- Available records
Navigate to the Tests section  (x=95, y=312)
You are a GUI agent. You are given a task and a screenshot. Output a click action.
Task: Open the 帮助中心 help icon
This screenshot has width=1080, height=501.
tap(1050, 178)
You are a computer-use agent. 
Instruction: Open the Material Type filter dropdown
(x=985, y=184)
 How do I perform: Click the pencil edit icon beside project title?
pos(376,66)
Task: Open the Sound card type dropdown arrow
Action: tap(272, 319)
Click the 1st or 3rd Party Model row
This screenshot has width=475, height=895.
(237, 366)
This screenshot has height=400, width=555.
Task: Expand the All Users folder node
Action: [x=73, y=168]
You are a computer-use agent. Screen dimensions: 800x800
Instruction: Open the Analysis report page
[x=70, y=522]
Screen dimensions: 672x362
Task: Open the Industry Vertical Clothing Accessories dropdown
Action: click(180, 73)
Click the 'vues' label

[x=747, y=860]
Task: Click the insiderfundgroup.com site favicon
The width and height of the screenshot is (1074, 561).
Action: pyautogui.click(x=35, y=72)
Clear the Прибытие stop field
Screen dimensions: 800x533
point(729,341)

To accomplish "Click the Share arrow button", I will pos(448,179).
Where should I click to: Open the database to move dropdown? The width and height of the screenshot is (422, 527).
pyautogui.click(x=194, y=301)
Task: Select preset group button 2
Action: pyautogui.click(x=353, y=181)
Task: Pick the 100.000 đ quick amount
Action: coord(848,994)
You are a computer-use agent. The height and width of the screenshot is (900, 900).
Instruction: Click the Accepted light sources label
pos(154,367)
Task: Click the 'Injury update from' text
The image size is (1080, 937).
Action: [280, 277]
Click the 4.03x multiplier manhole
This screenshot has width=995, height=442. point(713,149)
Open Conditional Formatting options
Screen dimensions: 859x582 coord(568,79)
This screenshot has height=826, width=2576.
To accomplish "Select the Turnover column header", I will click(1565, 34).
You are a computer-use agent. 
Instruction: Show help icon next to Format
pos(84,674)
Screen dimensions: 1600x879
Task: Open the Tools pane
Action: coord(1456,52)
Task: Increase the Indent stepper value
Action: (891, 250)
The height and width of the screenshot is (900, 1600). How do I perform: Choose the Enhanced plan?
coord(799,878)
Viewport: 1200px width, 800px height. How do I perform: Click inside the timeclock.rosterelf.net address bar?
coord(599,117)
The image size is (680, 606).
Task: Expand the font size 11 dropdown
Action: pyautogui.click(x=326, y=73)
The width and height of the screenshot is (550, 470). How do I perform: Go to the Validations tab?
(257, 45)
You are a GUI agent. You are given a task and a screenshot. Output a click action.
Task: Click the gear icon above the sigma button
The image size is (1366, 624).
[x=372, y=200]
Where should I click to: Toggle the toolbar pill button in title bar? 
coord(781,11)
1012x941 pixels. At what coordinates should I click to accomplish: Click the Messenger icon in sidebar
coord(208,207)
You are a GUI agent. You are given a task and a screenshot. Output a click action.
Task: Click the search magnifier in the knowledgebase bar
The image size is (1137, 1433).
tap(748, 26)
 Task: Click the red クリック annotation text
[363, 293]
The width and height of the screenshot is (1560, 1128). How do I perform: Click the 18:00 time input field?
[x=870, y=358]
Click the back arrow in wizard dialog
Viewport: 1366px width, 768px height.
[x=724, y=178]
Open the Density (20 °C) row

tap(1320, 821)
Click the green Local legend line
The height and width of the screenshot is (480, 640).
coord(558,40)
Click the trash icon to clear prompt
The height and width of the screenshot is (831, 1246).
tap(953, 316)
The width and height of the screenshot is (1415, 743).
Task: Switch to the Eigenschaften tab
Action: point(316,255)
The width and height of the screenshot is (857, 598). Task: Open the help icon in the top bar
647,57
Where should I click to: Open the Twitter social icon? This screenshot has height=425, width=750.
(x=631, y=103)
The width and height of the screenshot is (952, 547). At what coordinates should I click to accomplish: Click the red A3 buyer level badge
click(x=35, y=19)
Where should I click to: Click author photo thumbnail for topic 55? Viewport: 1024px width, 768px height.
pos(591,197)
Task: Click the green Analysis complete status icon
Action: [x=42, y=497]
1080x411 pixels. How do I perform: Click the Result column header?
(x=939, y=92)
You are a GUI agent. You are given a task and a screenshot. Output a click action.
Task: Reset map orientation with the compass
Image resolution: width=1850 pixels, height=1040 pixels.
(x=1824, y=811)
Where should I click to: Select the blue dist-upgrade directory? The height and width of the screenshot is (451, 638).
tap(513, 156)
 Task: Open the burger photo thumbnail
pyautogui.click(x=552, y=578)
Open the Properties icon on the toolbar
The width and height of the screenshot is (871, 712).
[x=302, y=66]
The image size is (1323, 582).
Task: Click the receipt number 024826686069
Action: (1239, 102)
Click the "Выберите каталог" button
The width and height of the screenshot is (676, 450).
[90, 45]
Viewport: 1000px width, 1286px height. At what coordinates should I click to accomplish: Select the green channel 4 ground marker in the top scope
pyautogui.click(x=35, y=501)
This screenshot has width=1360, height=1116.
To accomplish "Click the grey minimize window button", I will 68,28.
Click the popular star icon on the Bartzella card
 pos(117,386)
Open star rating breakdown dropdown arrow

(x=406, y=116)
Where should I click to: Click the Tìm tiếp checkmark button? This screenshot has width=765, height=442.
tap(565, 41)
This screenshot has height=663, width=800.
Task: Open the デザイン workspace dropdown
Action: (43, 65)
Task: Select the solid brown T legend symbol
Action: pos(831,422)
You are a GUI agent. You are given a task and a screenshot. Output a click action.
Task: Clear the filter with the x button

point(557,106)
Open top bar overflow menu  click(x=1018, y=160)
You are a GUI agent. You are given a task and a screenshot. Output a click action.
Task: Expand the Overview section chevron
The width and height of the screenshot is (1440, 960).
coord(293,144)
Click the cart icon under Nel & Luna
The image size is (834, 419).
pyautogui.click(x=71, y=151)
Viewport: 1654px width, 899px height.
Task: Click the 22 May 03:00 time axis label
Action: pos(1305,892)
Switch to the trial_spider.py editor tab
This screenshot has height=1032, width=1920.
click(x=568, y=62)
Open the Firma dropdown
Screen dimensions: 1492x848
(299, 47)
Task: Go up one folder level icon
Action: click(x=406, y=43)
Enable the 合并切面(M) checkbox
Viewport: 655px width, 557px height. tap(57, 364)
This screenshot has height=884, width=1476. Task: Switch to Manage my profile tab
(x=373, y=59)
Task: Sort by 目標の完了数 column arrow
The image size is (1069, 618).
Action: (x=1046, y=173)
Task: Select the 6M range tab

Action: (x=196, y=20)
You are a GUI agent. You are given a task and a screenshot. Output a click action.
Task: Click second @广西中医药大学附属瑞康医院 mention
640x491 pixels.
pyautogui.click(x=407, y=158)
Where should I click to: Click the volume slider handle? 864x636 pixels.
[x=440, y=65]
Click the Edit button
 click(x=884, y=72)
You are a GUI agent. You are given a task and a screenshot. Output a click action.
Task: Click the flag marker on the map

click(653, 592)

- Problem description
Go through the data and return every record exactly.

- Exercise solution
Navigate to the Tests section  (x=95, y=312)
You are a GUI agent. You are given a task and a screenshot. Output a click action.
Task: Open the 帮助中心 help icon
This screenshot has width=1080, height=501.
tap(1050, 178)
You are a computer-use agent. 
Instruction: Open the Material Type filter dropdown
(x=985, y=184)
 How do I perform: Click the pencil edit icon beside project title?
pos(376,66)
Task: Open the Sound card type dropdown arrow
Action: tap(272, 319)
Click the 1st or 3rd Party Model row
This screenshot has width=475, height=895.
(237, 366)
This screenshot has height=400, width=555.
Task: Expand the All Users folder node
Action: [x=73, y=168]
You are a computer-use agent. Screen dimensions: 800x800
Instruction: Open the Analysis report page
[x=70, y=522]
Screen dimensions: 672x362
Task: Open the Industry Vertical Clothing Accessories dropdown
Action: click(180, 73)
Click the 'vues' label

[x=747, y=860]
Task: Click the insiderfundgroup.com site favicon
The width and height of the screenshot is (1074, 561).
Action: pyautogui.click(x=35, y=72)
Clear the Прибытие stop field
Screen dimensions: 800x533
point(729,341)

To accomplish "Click the Share arrow button", I will pos(448,179).
Where should I click to: Open the database to move dropdown? The width and height of the screenshot is (422, 527).
pyautogui.click(x=194, y=301)
Task: Select preset group button 2
Action: pyautogui.click(x=353, y=181)
Task: Pick the 100.000 đ quick amount
Action: coord(848,994)
You are a computer-use agent. The height and width of the screenshot is (900, 900).
Instruction: Click the Accepted light sources label
pos(154,367)
Task: Click the 'Injury update from' text
The image size is (1080, 937).
Action: [280, 277]
Click the 4.03x multiplier manhole
This screenshot has width=995, height=442. point(713,149)
Open Conditional Formatting options
Screen dimensions: 859x582 coord(568,79)
This screenshot has height=826, width=2576.
To accomplish "Select the Turnover column header", I will click(1565, 34).
You are a computer-use agent. 
Instruction: Show help icon next to Format
pos(84,674)
Screen dimensions: 1600x879
Task: Open the Tools pane
Action: coord(1456,52)
Task: Increase the Indent stepper value
Action: (891, 250)
The height and width of the screenshot is (900, 1600). How do I perform: Choose the Enhanced plan?
coord(799,878)
Viewport: 1200px width, 800px height. How do I perform: Click inside the timeclock.rosterelf.net address bar?
coord(599,117)
The image size is (680, 606).
Task: Expand the font size 11 dropdown
Action: pyautogui.click(x=326, y=73)
The width and height of the screenshot is (550, 470). How do I perform: Go to the Validations tab?
(257, 45)
You are a GUI agent. You are given a task and a screenshot. Output a click action.
Task: Click the gear icon above the sigma button
The image size is (1366, 624).
[x=372, y=200]
Where should I click to: Toggle the toolbar pill button in title bar? 
coord(781,11)
1012x941 pixels. At what coordinates should I click to accomplish: Click the Messenger icon in sidebar
coord(208,207)
You are a GUI agent. You are given a task and a screenshot. Output a click action.
Task: Click the search magnifier in the knowledgebase bar
The image size is (1137, 1433).
tap(748, 26)
 Task: Click the red クリック annotation text
[363, 293]
The width and height of the screenshot is (1560, 1128). How do I perform: Click the 18:00 time input field?
[x=870, y=358]
Click the back arrow in wizard dialog
Viewport: 1366px width, 768px height.
[x=724, y=178]
Open the Density (20 °C) row

tap(1320, 821)
Click the green Local legend line
The height and width of the screenshot is (480, 640).
coord(558,40)
Click the trash icon to clear prompt
The height and width of the screenshot is (831, 1246).
tap(953, 316)
The width and height of the screenshot is (1415, 743).
Task: Switch to the Eigenschaften tab
Action: point(316,255)
The width and height of the screenshot is (857, 598). Task: Open the help icon in the top bar
647,57
Where should I click to: Open the Twitter social icon? This screenshot has height=425, width=750.
(x=631, y=103)
The width and height of the screenshot is (952, 547). At what coordinates should I click to accomplish: Click the red A3 buyer level badge
click(x=35, y=19)
Where should I click to: Click author photo thumbnail for topic 55? Viewport: 1024px width, 768px height.
pos(591,197)
Task: Click the green Analysis complete status icon
Action: [x=42, y=497]
1080x411 pixels. How do I perform: Click the Result column header?
(x=939, y=92)
You are a GUI agent. You are given a task and a screenshot. Output a click action.
Task: Reset map orientation with the compass
Image resolution: width=1850 pixels, height=1040 pixels.
(x=1824, y=811)
Where should I click to: Select the blue dist-upgrade directory? The height and width of the screenshot is (451, 638).
tap(513, 156)
 Task: Open the burger photo thumbnail
pyautogui.click(x=552, y=578)
Open the Properties icon on the toolbar
The width and height of the screenshot is (871, 712).
[x=302, y=66]
The image size is (1323, 582).
Task: Click the receipt number 024826686069
Action: (1239, 102)
Click the "Выберите каталог" button
The width and height of the screenshot is (676, 450).
[90, 45]
Viewport: 1000px width, 1286px height. At what coordinates should I click to accomplish: Select the green channel 4 ground marker in the top scope
pyautogui.click(x=35, y=501)
This screenshot has width=1360, height=1116.
To accomplish "Click the grey minimize window button", I will 68,28.
Click the popular star icon on the Bartzella card
 pos(117,386)
Open star rating breakdown dropdown arrow

(x=406, y=116)
Where should I click to: Click the Tìm tiếp checkmark button? This screenshot has width=765, height=442.
tap(565, 41)
This screenshot has height=663, width=800.
Task: Open the デザイン workspace dropdown
Action: (43, 65)
Task: Select the solid brown T legend symbol
Action: pos(831,422)
You are a GUI agent. You are given a task and a screenshot. Output a click action.
Task: Clear the filter with the x button

point(557,106)
Open top bar overflow menu  click(x=1018, y=160)
You are a GUI agent. You are given a task and a screenshot. Output a click action.
Task: Expand the Overview section chevron
The width and height of the screenshot is (1440, 960).
coord(293,144)
Click the cart icon under Nel & Luna
The image size is (834, 419).
pyautogui.click(x=71, y=151)
Viewport: 1654px width, 899px height.
Task: Click the 22 May 03:00 time axis label
Action: pos(1305,892)
Switch to the trial_spider.py editor tab
This screenshot has height=1032, width=1920.
click(x=568, y=62)
Open the Firma dropdown
Screen dimensions: 1492x848
(299, 47)
Task: Go up one folder level icon
Action: click(x=406, y=43)
Enable the 合并切面(M) checkbox
Viewport: 655px width, 557px height. tap(57, 364)
This screenshot has height=884, width=1476. Task: Switch to Manage my profile tab
(x=373, y=59)
Task: Sort by 目標の完了数 column arrow
The image size is (1069, 618).
Action: (x=1046, y=173)
Task: Select the 6M range tab

Action: (x=196, y=20)
You are a GUI agent. You are given a task and a screenshot. Output a click action.
Task: Click second @广西中医药大学附属瑞康医院 mention
640x491 pixels.
pyautogui.click(x=407, y=158)
Where should I click to: Click the volume slider handle? 864x636 pixels.
[x=440, y=65]
Click the Edit button
 click(x=884, y=72)
You are a GUI agent. You are given a task and a screenshot. Output a click action.
Task: Click the flag marker on the map

click(653, 592)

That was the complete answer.